Delivering the judgment, Mr. Justice K.T. Thomas dismissed an
appeal from an appellant-company, its managing director and
another (appellants) against a verdict of the Delhi High Court
(HC) which, on the facts and circumstances of the case, upheld,
an order of the trial court (Metropolitan Magistrate) holding
that the complaint filed on April 11, 1996, by the respondent-
concern against the appellant in the `cheque bouncing' case was
not beyond the time prescribed by law and consequently, the trial
court was not barred from taking cognizance of the `offence'
under the NI Act upon the said complaint.

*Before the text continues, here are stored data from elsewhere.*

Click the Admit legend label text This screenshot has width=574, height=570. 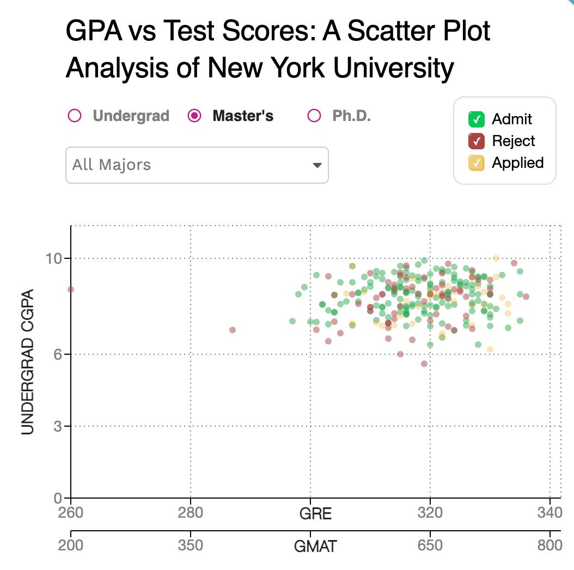pyautogui.click(x=512, y=119)
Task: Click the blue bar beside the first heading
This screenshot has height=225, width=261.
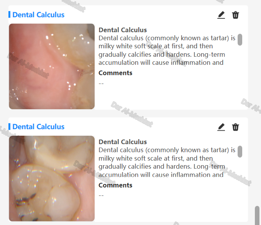Action: [9, 15]
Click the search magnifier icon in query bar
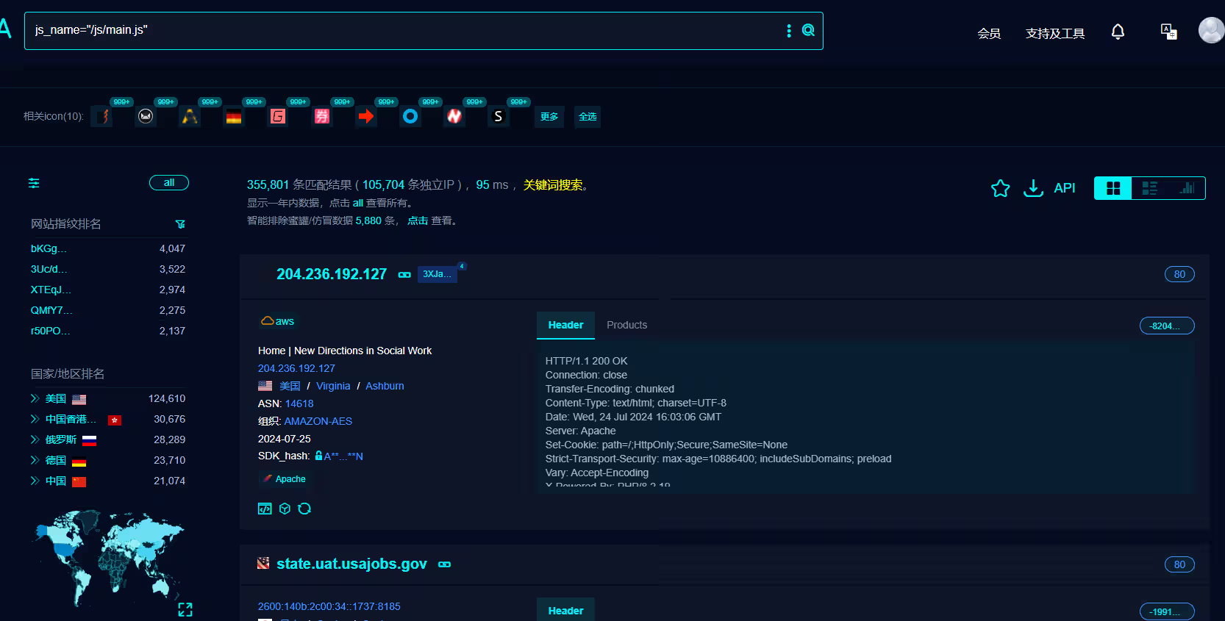This screenshot has width=1225, height=621. coord(808,30)
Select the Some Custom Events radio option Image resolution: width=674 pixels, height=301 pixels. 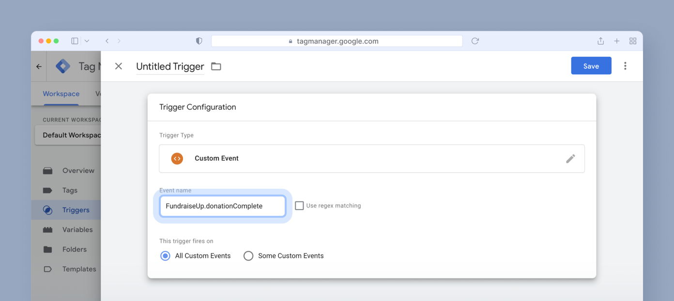pos(248,256)
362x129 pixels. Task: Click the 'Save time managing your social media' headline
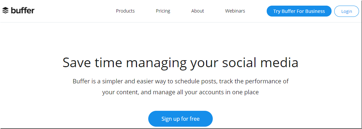(x=180, y=63)
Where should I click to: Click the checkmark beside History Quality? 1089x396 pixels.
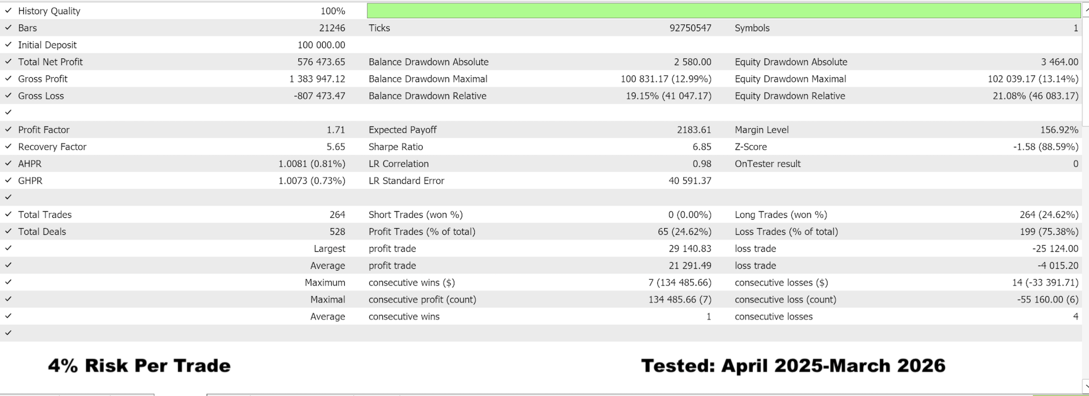8,11
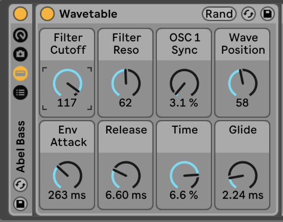Click the Wavetable device title
The height and width of the screenshot is (222, 283).
click(x=88, y=14)
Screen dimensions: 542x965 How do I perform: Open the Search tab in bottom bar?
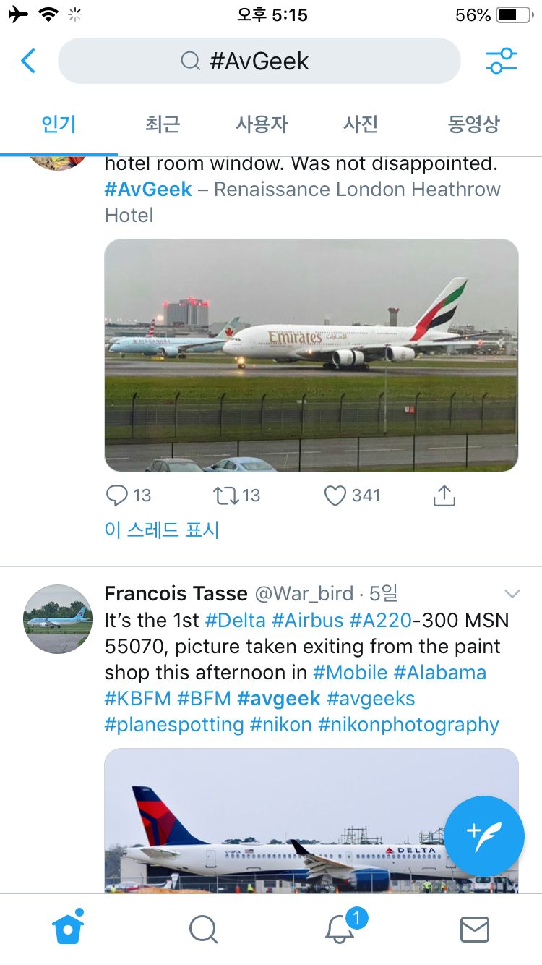pyautogui.click(x=203, y=930)
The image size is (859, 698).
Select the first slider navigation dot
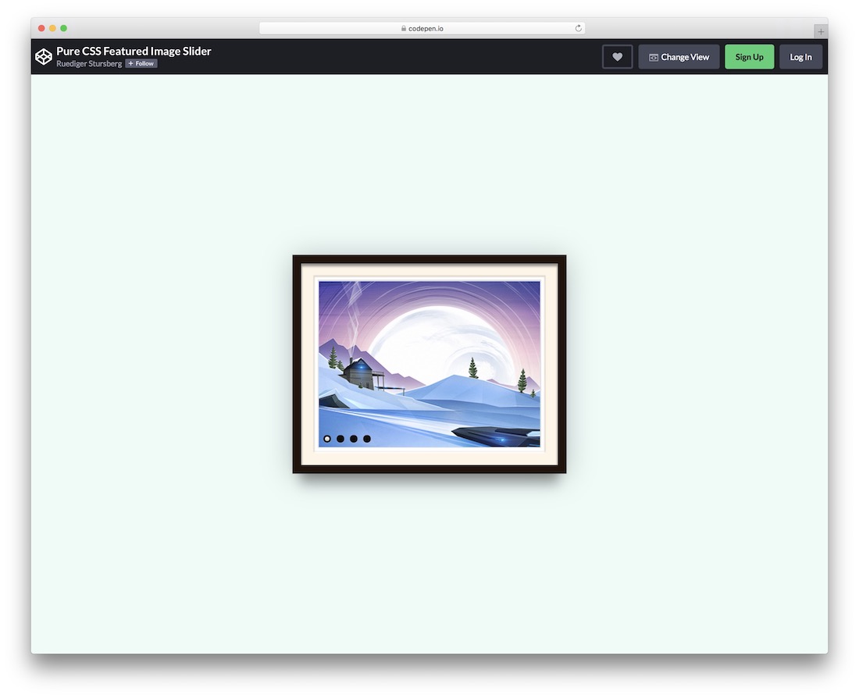pos(327,439)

A cheque for Rs. 50 lakhs and another cheque for above Rs. 3
lakhs were drawn by the appellant (company) in favour of the
respondent-complainant. The cheques were presented before a
Scheduled Bank but they were dishonoured by the bank as per memo
dated February 23, 1996. Notice was sent to the appellants by the
respondent on March 2, 1996, calling upon them to pay the amount.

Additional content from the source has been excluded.